With the important caveat that these are estimates layered on estimates standing on a bedrock of estimates, there are some interesting observations to be made. There are typically strong, prolonged spikes in spending that correspond to the summer months, but COVID completely upset this. In 2020, there were three spikes that I think roughly correspond to “panic buying”, “pent-up demand spending”, and “I’m dying to celebrate the holidays properly”.
What is also interesting to note is that November (2nd red point) is looking nothing like previous Novembers. Normal Novembers are the highest point all year aside from December, but so far this year does not seem to be panning out that way. Perhaps it’s just because summer 2021 spending has been especially strong. November 2021 is also looking to be slightly below November 2020, though that isn’t super unusual (it happened in 2012/2013 and 2018/2019).
Estimated retail sales in the US for the month of November are looking potentially weak. In previous years, November has been as big or almost as big as December, in terms of consuming spending. With inflation rising, supply bottlenecks, and falling consumer confidence, we might have reasons to suspect that economy recovery will falter, especially as the Fed tapers.
There are many limitations, aside from the ones discussed already.
An obvious one is that Google searches for a retailer can only be loosely equated with shopping at said retailer. I have Amazon bookmarked on my desktop computer – no searching necessary. I might also use an e-commerce site for price checks, but then decide not to shop there. We don’t know if people are buying and what they are buying after they go to Amazon, Walmart, or eBay’s website. Is it more stuff or less stuff than before? Are they buying staples or luxuries? Are they hoping for sales/deals, or are they happy to pay today’s higher prices? Were they even able to find what they were looking for given today’s supply chain issues?
By only focusing on Amazon, Walmart, and eBay, I am making the very bad assumption that they are as fair a representation of today’s e-commerce sector as they were 11 years ago, and there are no other retailers we need to consider. While data on historical market share is probably available, I am not willing to pay for it.
The clear spike in August search hits for both Amazon and Walmart is not suggested by well-established, historical retail sales trends (e.g. General Merchandise, Clothing and Accessories). This highlights the perils of using monthly search volume and quarterly sales to say something about monthly sales, because there might be only a weak relationship. Perhaps August search hits are related to back-to-school type shopping, but the dollar amount is not especially high. Or Q3 numbers look less impressive than August might suggest, because July and September are lower-spend months.
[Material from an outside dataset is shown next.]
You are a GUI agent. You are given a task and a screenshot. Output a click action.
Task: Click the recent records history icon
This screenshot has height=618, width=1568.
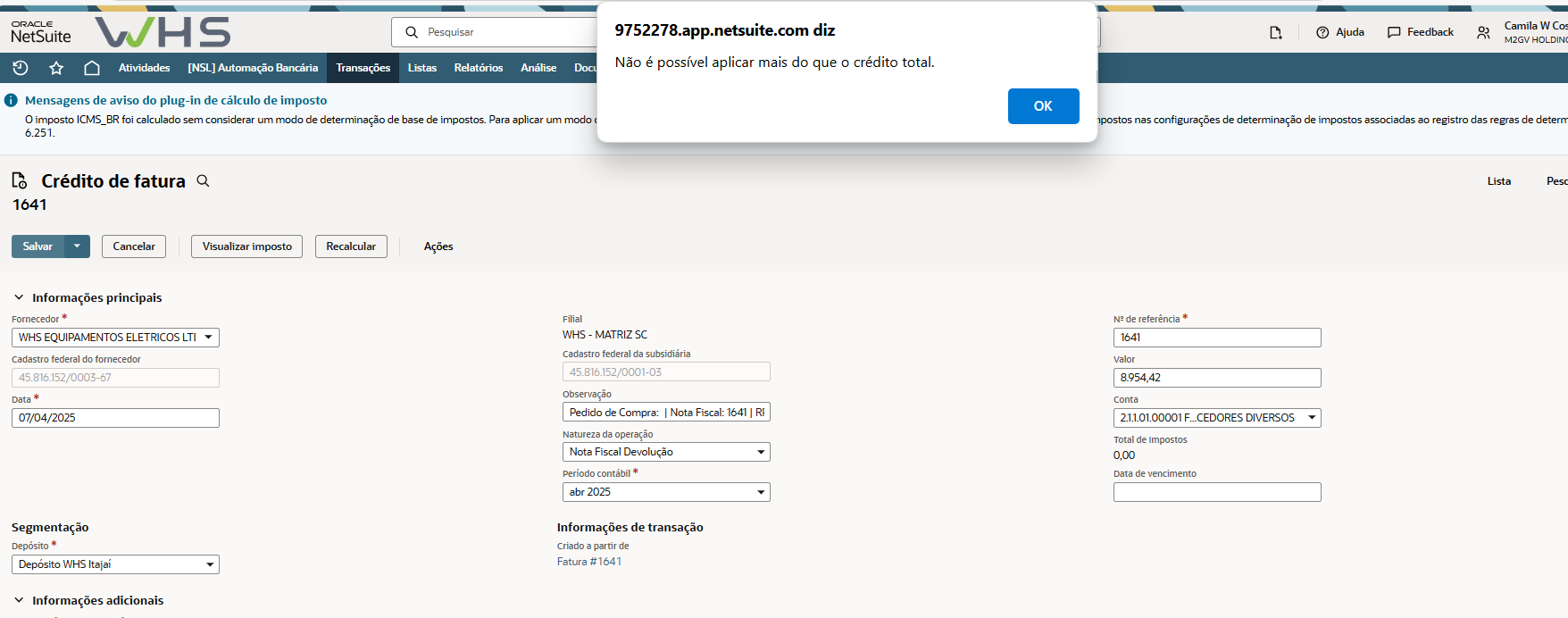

I also expect that shopping activity increases noticeably between the beginning and end of November, as people start ramping up preparations for the holidays. Since all of this analysis depends on Google Trends, and Google Trends tells us the average relative daily volume for a given time period, that average should go up as November progresses. By the end of the month, we might well find the estimates looking more normal.